## Problem to solve
Begin your transcription at the line containing "Screen dimensions: 226x169" and continue it, word for word, to the final line below. Include only those lines and skip the pictures.

(Stored data)
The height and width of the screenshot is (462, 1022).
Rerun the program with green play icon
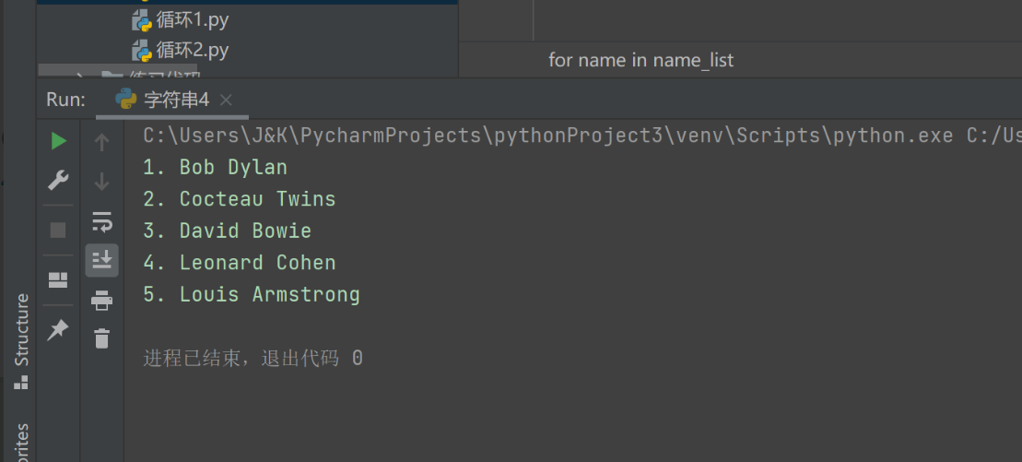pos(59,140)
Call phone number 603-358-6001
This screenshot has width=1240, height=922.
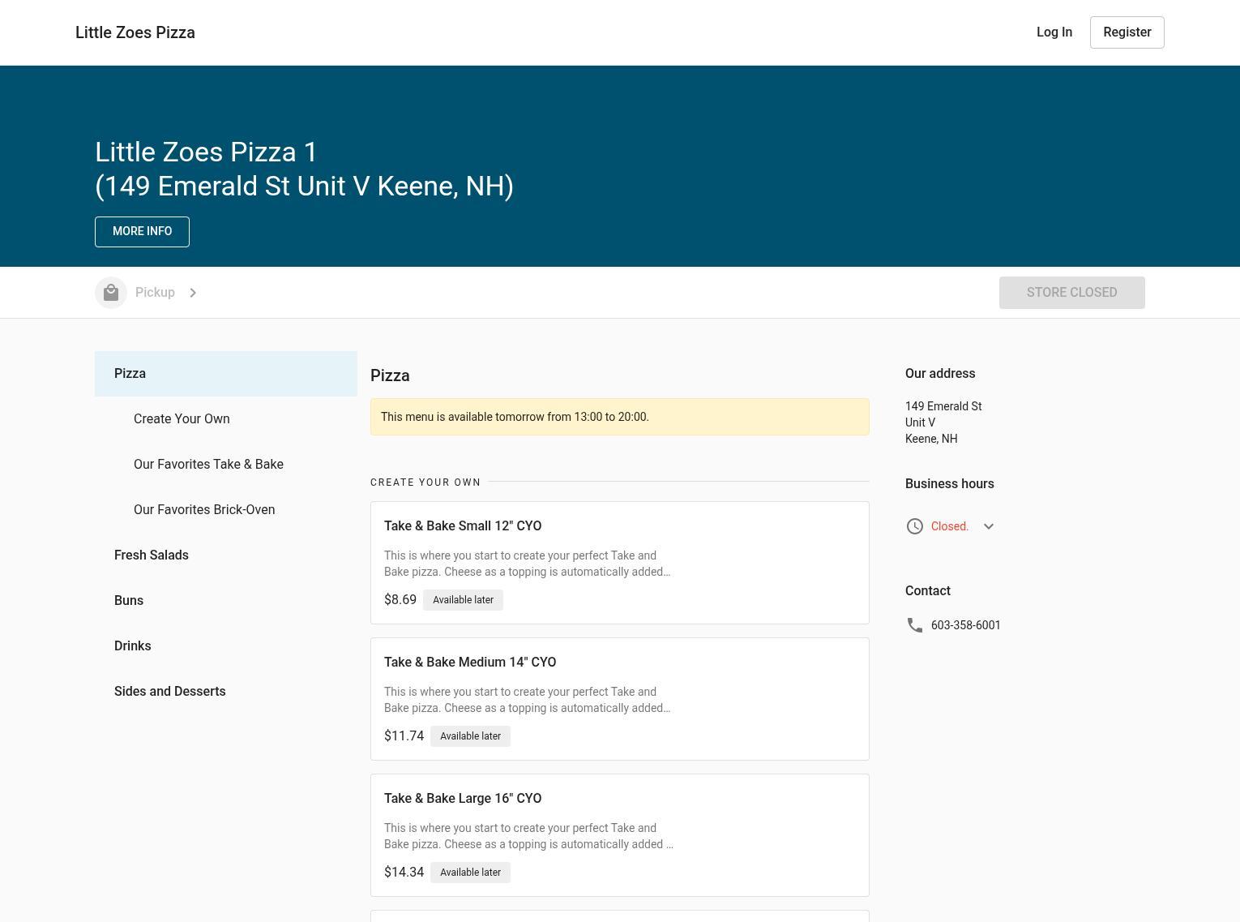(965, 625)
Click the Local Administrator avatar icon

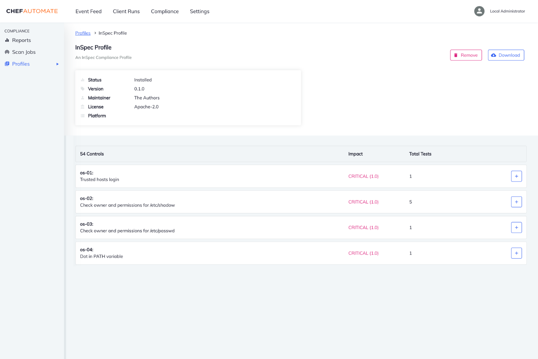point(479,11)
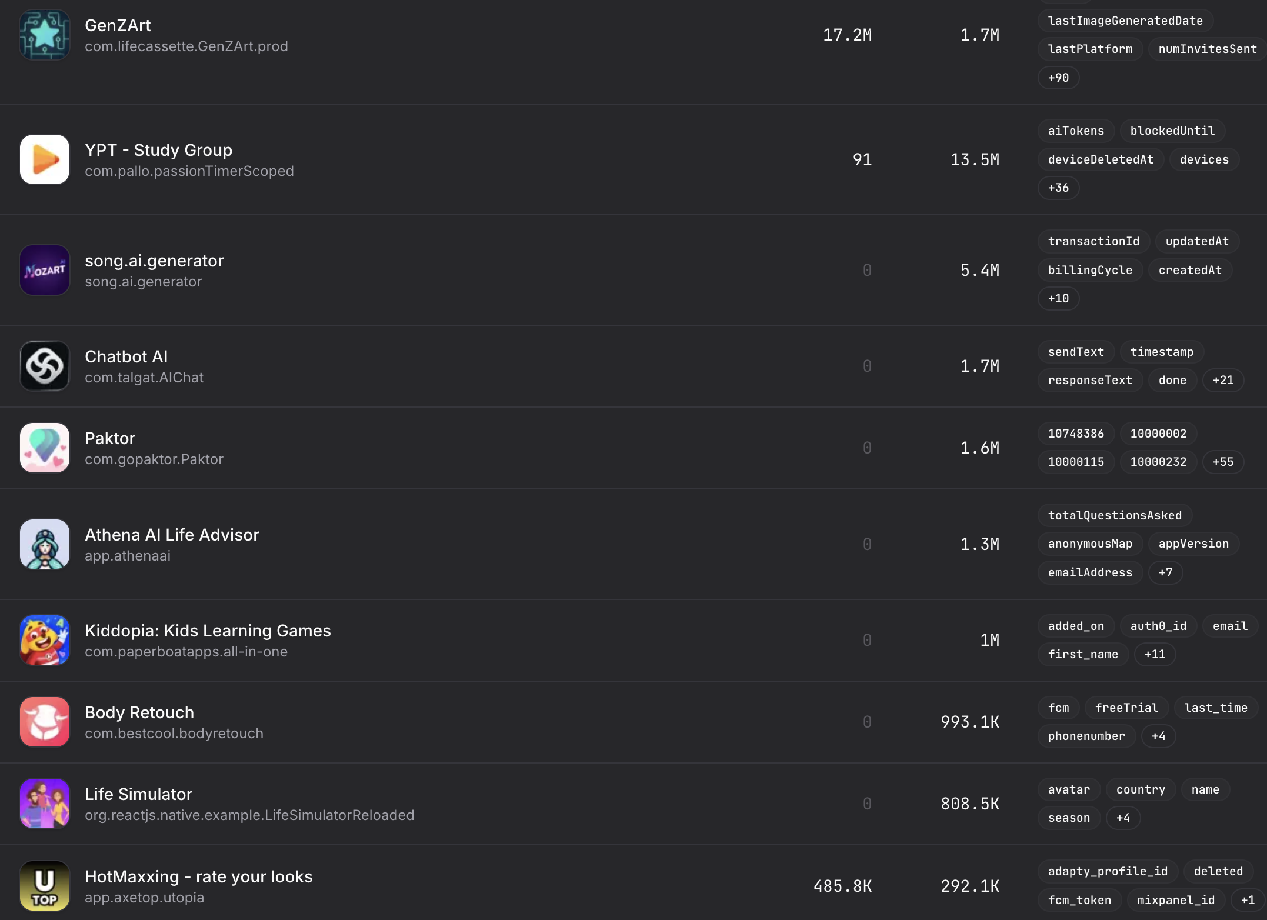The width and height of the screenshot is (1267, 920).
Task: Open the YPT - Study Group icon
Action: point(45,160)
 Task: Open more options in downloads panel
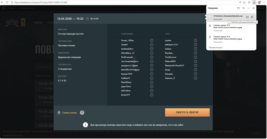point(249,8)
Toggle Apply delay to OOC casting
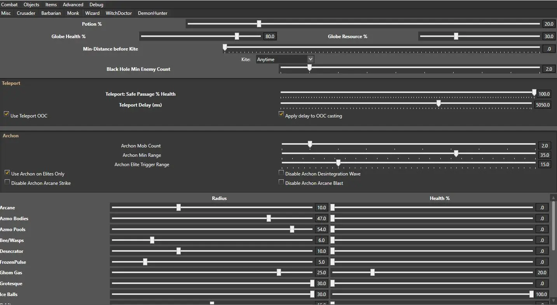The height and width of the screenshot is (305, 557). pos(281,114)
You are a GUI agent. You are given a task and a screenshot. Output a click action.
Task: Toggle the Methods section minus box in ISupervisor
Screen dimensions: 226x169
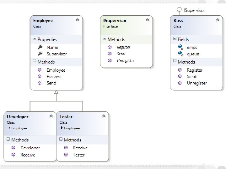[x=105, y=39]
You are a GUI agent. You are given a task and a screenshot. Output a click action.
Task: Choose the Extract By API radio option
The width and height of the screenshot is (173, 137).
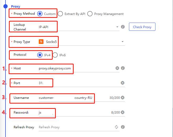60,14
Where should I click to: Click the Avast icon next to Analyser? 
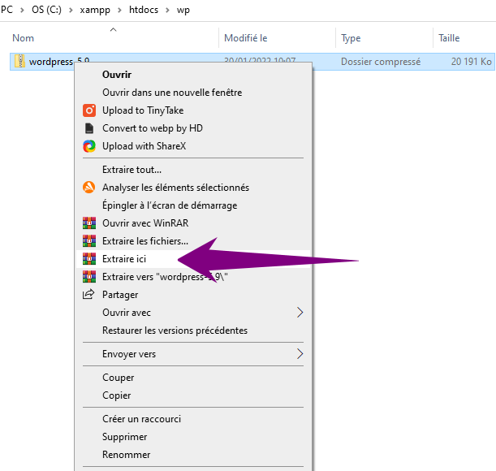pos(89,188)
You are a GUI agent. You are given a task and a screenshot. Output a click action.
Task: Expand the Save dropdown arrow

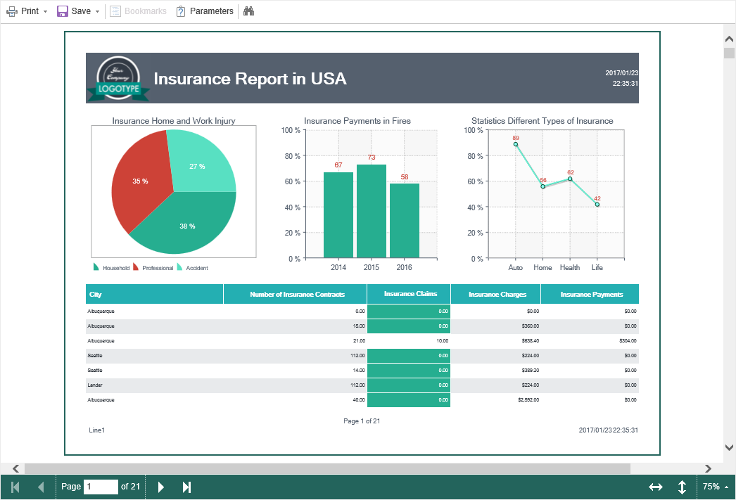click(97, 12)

## Response to this exercise
Screen dimensions: 226x169
[x=105, y=39]
You are a GUI agent. You are given a task and a screenshot. Output a click action.
Task: Choose the Extract By API radio option
The width and height of the screenshot is (173, 137).
60,14
Where should I click to: Click the Avast icon next to Analyser? 
pos(89,188)
You are a GUI agent. You are given a task and a screenshot. Output a click action.
Task: Expand the Save dropdown arrow

click(97, 12)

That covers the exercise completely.